Do not weep, white swan,
swimming in the blue sea,
do not weep my white swan,
swimming away in the wide sea.

Ochón mo eala bhán!


Tell me, white swan mine,
that which is gone long ago,
silent on the tongues of people,
sunk into the depths of the sea.

Into ancient legends you dip your beak,
you swim over sunken laments,
songs you bear on your wings,
the white souls of words.

Ochón mo eala bhán!

Tell me, white swan mine,
that which is gone long long ago,
bring my voice back to me,
recall the wisdom of old.

Swims away my white swan
looking for the magic key,
looking for it in the blue sea,
looking for it in the wide wide sea.

Ochón mo eala bhán!

Ochón mo eala bhán: in Irish Gaelic, Woe, my white swan!


(In Mother's Memory)

And asleep, he came to Ithaka.

There, just opposite, an island of three summits with a cave hollowed out by the sea, where perhaps of an evening and in early morning mermaids sing. Perhaps they can be heard — perhaps it is best not to listen.

In sleep he came to Ithaka.

Tired, he came to his island; weary, stepped on the shore of his birth.

Clouds, islands all around, the sun's arrows hit them here and there.

And there he was awaited.

Fortunate is he, who after long wandering is waited for at home. To wander is easy for us all; turning back is difficult. Not every exile comes at last to Ithaka. Not for everyone do the sunrays lift from distance the home shores. Not in sleep, nor awake; only in dream. How deep and gentle will sleep be in Ithaka, after the long weary years.

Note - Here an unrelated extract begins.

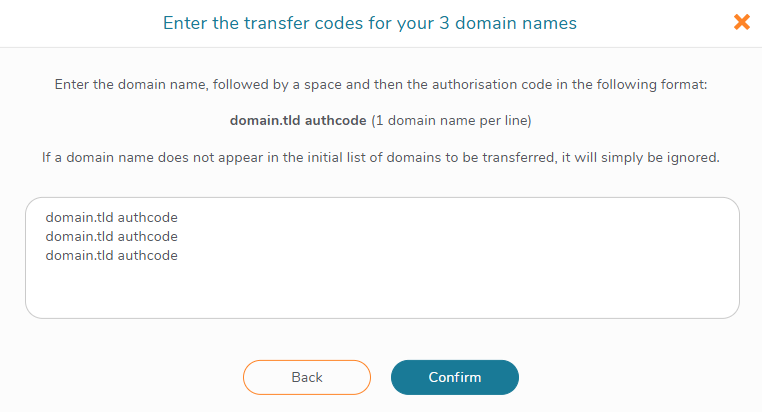Click the Confirm button
This screenshot has width=762, height=412.
pos(455,377)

The time comes when we must give ourselves up to what was in the beginning - to fire, water, air and earth. The time comes when we must give our flesh back again. A lifetime has passed, the time of Ithaka begins anew. Dreams are left behind, longings hidden among the gulls' sorrowful calls. The circle horizons of earth close, the hand-loomed ribbon of life weaves into eternity's safe-keeping. And in sleep we come to Ithaka and open our eyes to different, more distant horizons.

You too fell asleep in Ithaka.

In vain I asked whether your closed eyes saw the shores of home. You were no longer behind them. And I climbed to search for you high in the air, but you were not there. And I looked into the waters' flow, but you were not there. And I asked for you back from fire, but fire had you no longer.

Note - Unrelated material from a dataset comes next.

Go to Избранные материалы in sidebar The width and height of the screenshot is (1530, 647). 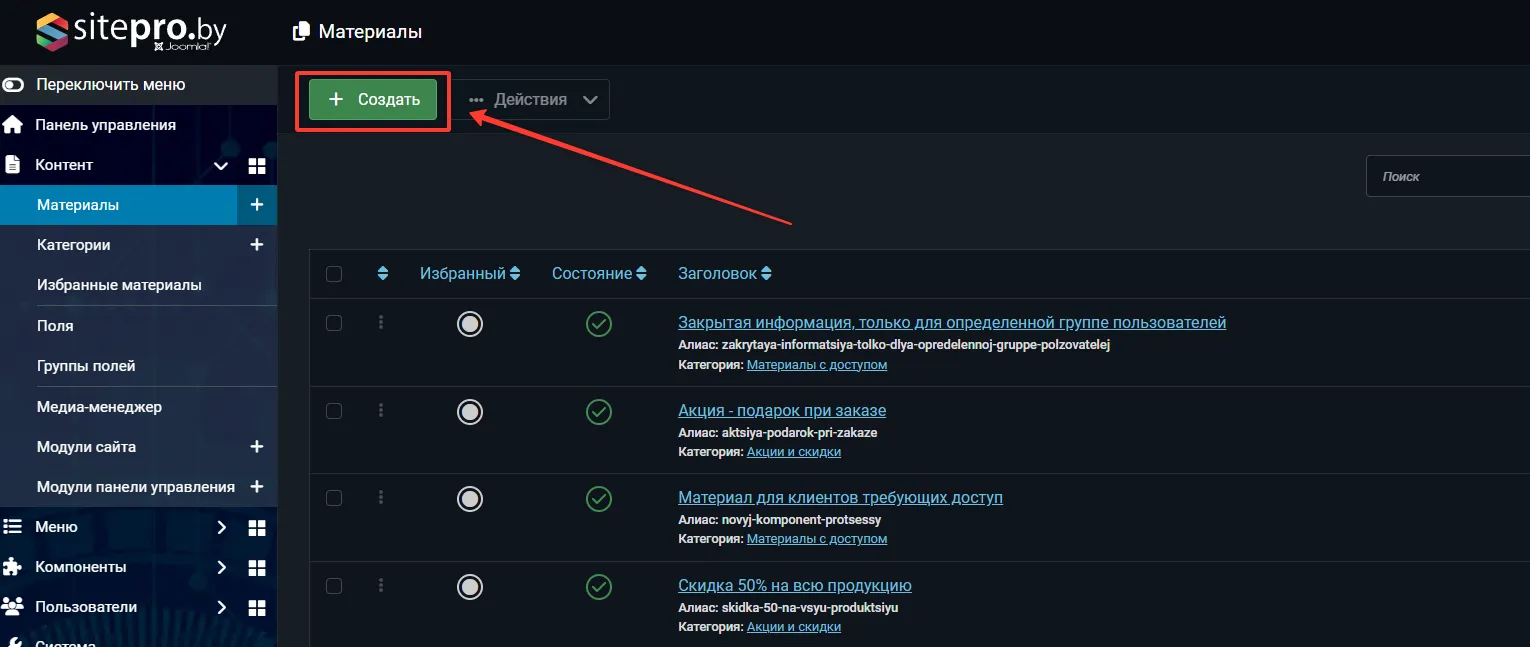[x=119, y=285]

And I asked the earth, where were you, but the earth was silent. Then I gave the earth back your ashes, and you remained in Ithaka.


                                                        for Alene Puterbaugh

Flying over stands of oak-pine and hickory,
watering holes muddy from a long-awaited rain
(a blanket pulled across my knees),
I am an Indian now, and surely my Latvian ancestors
are happy that I am now, I am here,
flying over the hickory hills of Oklahoma,
that I am now not where they are,
but an Indian in Oklahoma,
happy with sunsets over oak-pine rows.
This house on the hill, this stout elm
that grew so perfect, standing free and alone,
this house with its own life,
with its people, it was always there for me,
even before I ever saw it, but now it fills
a place that was always there for it.

I am now part of the trinity of lake, lodge,
and those nameless, low, gentle hills
that it's easy to keep and love,
so easy to love because I am an Indian now
and part of those gently smoking hills,
wrapped in an Indian blanket and looking
like an eagle across the reddish watering holes,
the trees slowly turning to Fall,
the house on one of the hills
marching toward winter,
slowly, gracefully descending
toward winter when the acorns have fallen
all, when the wind across the lake
tatters the teepees that once stood there
on this same land in another now,
when we were all still Indians.

I am in a strange country
that I call home.

NOTE: "Moon Poem," "To One Far Away," "Ireland 1-2" were translated from Latvian by the author; "White Waterlily," "The Ionian Sea: Ithaka" were translated from Latvian by Inara Cedrins; "Visiting McAlester, Oklahoma" was written directly in English.